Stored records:
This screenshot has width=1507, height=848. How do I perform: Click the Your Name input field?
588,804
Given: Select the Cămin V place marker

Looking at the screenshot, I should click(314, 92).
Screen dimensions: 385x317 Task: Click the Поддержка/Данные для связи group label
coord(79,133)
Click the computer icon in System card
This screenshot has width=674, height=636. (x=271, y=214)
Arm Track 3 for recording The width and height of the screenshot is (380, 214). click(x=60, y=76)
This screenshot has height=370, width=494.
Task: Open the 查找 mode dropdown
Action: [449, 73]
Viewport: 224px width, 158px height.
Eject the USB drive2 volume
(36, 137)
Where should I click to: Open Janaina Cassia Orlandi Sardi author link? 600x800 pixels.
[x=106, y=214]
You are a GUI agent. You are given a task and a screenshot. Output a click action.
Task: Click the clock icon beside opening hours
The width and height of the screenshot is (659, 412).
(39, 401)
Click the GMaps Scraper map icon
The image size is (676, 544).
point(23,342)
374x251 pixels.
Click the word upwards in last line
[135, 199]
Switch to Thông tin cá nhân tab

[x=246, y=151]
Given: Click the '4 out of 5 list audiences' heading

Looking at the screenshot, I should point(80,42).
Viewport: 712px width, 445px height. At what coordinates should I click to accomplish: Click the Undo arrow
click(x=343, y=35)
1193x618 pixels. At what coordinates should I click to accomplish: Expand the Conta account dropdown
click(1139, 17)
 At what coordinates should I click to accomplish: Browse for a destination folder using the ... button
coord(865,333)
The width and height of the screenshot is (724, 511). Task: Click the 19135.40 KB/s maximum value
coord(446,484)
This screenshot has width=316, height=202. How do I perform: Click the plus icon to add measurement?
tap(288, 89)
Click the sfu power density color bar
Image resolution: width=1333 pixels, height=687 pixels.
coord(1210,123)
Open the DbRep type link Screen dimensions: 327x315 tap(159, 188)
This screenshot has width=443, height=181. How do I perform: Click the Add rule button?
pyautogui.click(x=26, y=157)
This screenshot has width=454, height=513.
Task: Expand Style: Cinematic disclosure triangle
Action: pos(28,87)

[Requirement] The full set of entries above should be given again exactly.

[Response to this task]
This screenshot has width=1507, height=848. How do I perform: Click the Your Name input field?
588,804
Given: Select the Cămin V place marker

Looking at the screenshot, I should click(314, 92).
Screen dimensions: 385x317 Task: Click the Поддержка/Данные для связи group label
coord(79,133)
Click the computer icon in System card
This screenshot has width=674, height=636. (x=271, y=214)
Arm Track 3 for recording The width and height of the screenshot is (380, 214). click(x=60, y=76)
This screenshot has height=370, width=494.
Task: Open the 查找 mode dropdown
Action: [449, 73]
Viewport: 224px width, 158px height.
Eject the USB drive2 volume
(36, 137)
Where should I click to: Open Janaina Cassia Orlandi Sardi author link? 600x800 pixels.
[x=106, y=214]
You are a GUI agent. You are given a task and a screenshot. Output a click action.
Task: Click the clock icon beside opening hours
The width and height of the screenshot is (659, 412).
(39, 401)
Click the GMaps Scraper map icon
The image size is (676, 544).
point(23,342)
374x251 pixels.
Click the word upwards in last line
[135, 199]
Switch to Thông tin cá nhân tab

[x=246, y=151]
Given: Click the '4 out of 5 list audiences' heading

Looking at the screenshot, I should point(80,42).
Viewport: 712px width, 445px height. At what coordinates should I click to accomplish: Click the Undo arrow
click(x=343, y=35)
1193x618 pixels. At what coordinates should I click to accomplish: Expand the Conta account dropdown
click(1139, 17)
 At what coordinates should I click to accomplish: Browse for a destination folder using the ... button
coord(865,333)
The width and height of the screenshot is (724, 511). Task: Click the 19135.40 KB/s maximum value
coord(446,484)
This screenshot has width=316, height=202. How do I perform: Click the plus icon to add measurement?
tap(288, 89)
Click the sfu power density color bar
Image resolution: width=1333 pixels, height=687 pixels.
coord(1210,123)
Open the DbRep type link Screen dimensions: 327x315 tap(159, 188)
This screenshot has width=443, height=181. How do I perform: Click the Add rule button?
pyautogui.click(x=26, y=157)
This screenshot has width=454, height=513.
Task: Expand Style: Cinematic disclosure triangle
Action: pos(28,87)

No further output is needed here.